• [DESCRIPTION OF THE TASK] A bare number is the expected answer: the count of lines in the data holding "indicator".

• [DATASET ENTRIES]
---------------

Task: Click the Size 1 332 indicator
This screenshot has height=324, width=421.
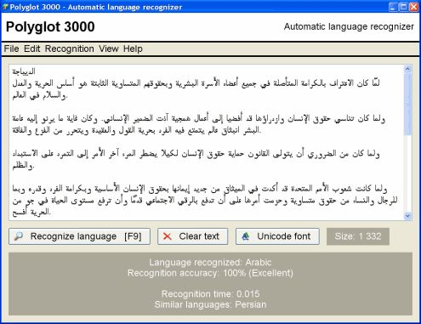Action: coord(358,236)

---------------

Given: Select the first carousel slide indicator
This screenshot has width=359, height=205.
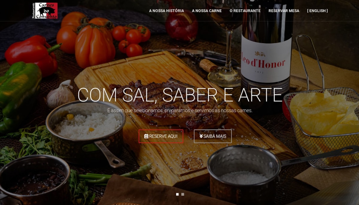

---------------

• [ANSWER TO THIS PROBLEM] 2